Work order:
State how many lines of the entries hold the string "computer", and nothing more.

Data items:
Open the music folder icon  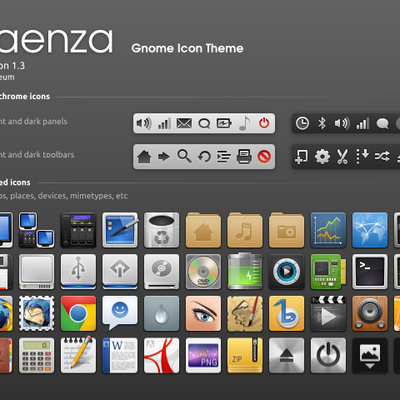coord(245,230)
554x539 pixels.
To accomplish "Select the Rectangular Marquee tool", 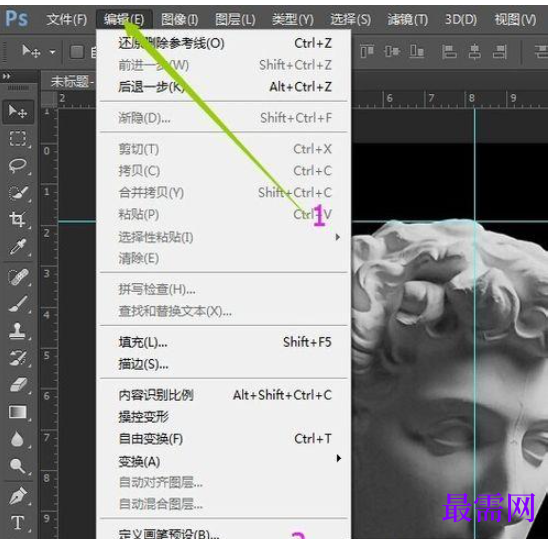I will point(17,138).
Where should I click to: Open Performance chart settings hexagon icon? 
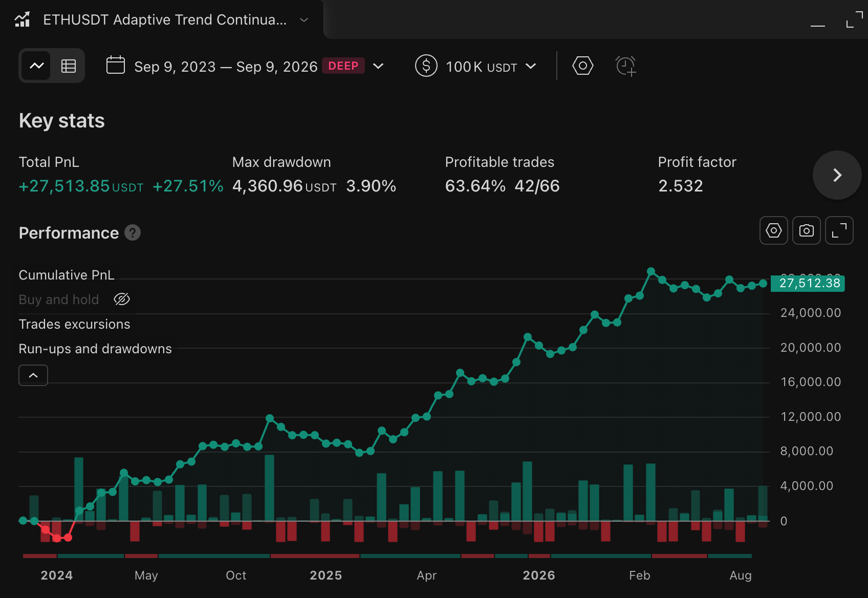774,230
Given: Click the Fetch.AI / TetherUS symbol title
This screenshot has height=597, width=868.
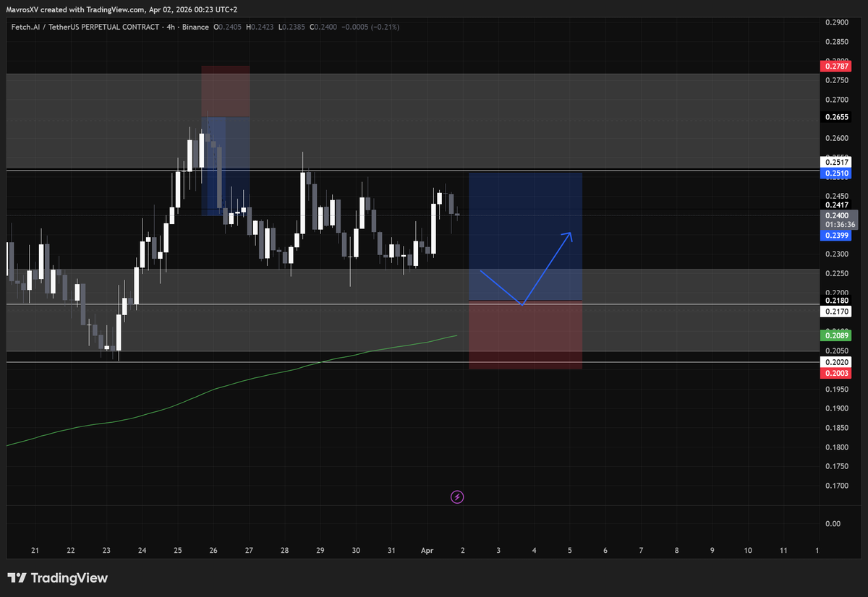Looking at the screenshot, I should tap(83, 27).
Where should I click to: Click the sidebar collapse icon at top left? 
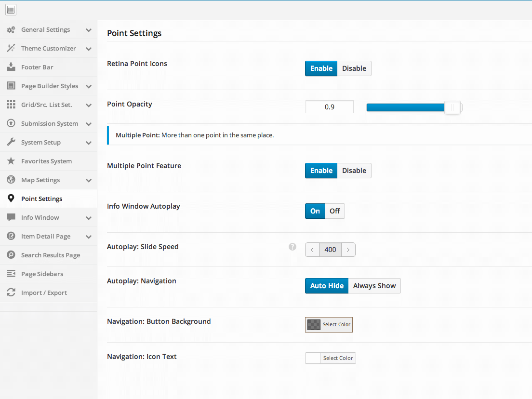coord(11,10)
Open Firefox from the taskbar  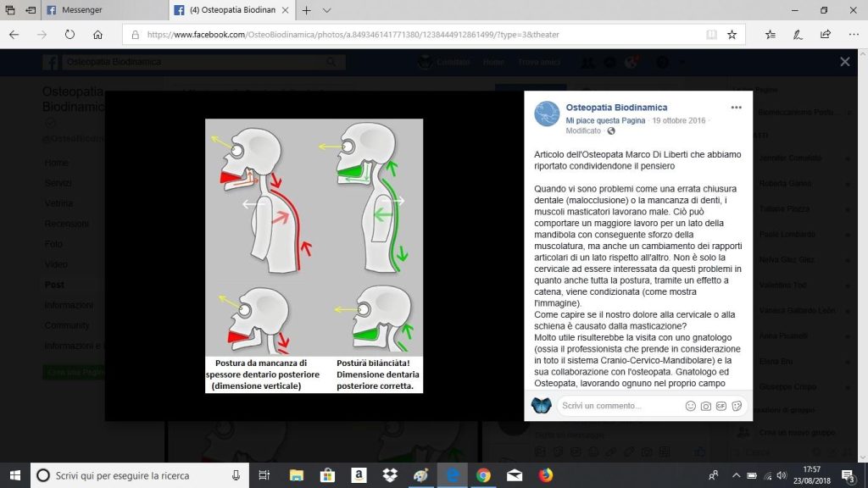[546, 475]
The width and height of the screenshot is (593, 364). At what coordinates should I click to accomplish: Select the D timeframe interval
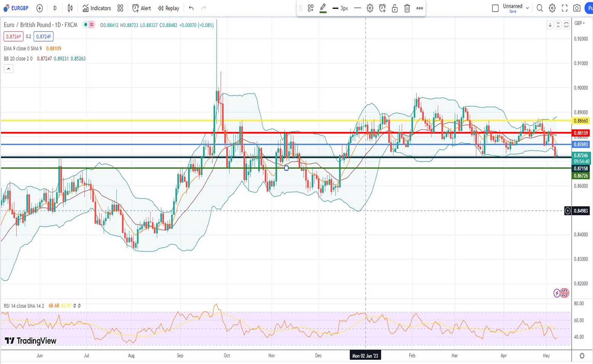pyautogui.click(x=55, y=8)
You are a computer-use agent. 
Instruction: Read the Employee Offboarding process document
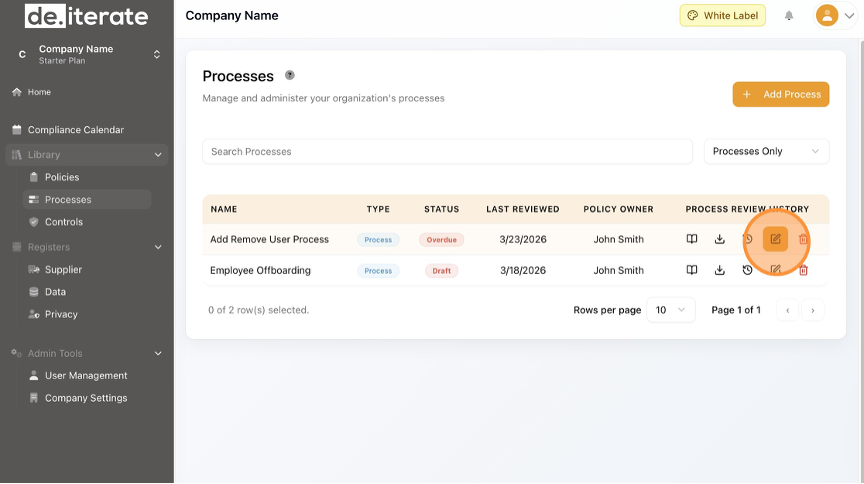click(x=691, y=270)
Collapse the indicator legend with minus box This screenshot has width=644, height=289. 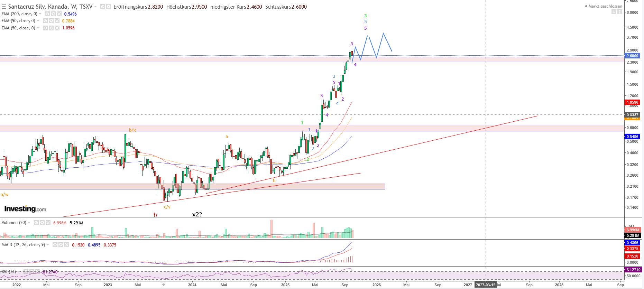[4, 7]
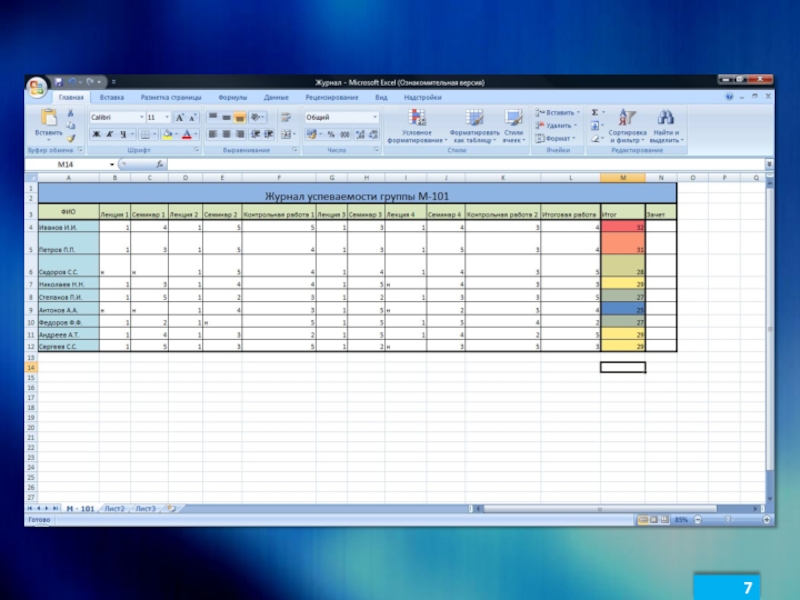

==

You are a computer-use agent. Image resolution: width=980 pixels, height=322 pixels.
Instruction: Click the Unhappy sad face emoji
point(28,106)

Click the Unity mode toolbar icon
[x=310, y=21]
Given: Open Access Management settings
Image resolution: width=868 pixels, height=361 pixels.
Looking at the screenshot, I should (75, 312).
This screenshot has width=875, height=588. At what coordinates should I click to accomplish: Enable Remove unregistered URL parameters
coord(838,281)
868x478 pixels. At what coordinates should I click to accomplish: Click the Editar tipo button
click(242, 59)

Solved exercise:
2